▸ **WHAT YOU HAVE TO DO**: Retype the part of the items that opens with the line containing "Select Properties at" and closes with the line containing "Action: 235,182", including both of those lines and leaving every character unchanged.

▸ **RECORDS PROVIDED**:
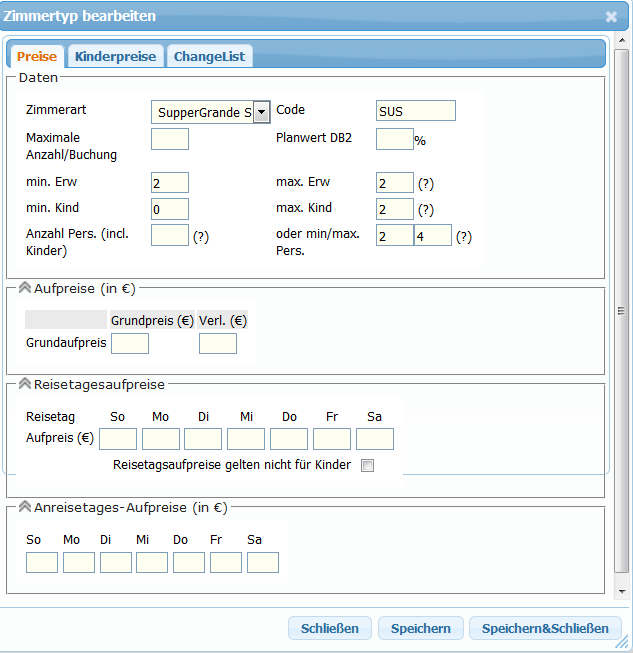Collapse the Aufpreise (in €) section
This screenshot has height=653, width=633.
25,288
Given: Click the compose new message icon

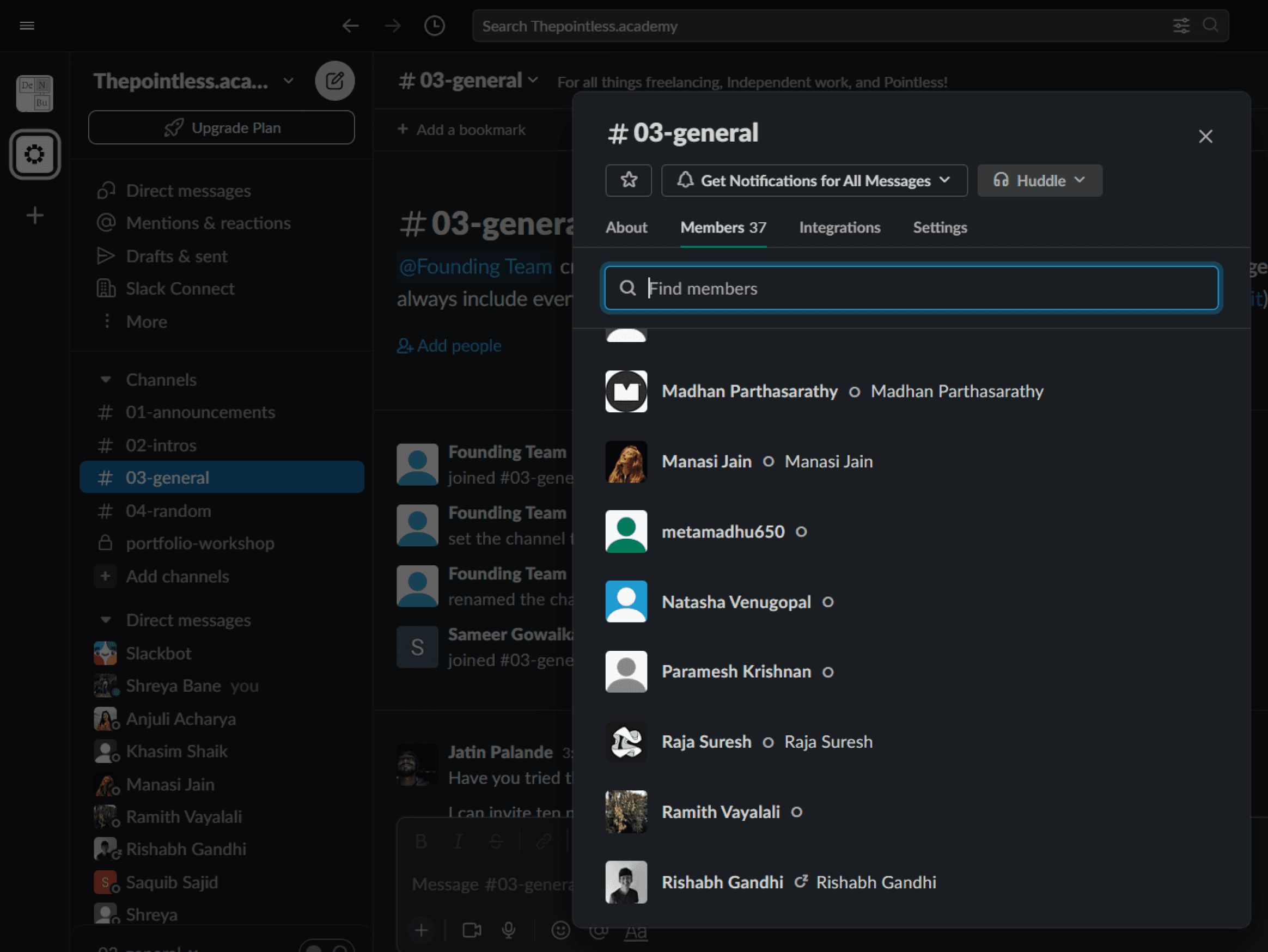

==

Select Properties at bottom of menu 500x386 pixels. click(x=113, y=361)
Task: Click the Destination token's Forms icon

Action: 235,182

▸ **TASK OUTPUT**:
Select Properties at bottom of menu 500x386 pixels. click(x=113, y=361)
Task: Click the Destination token's Forms icon

Action: 235,182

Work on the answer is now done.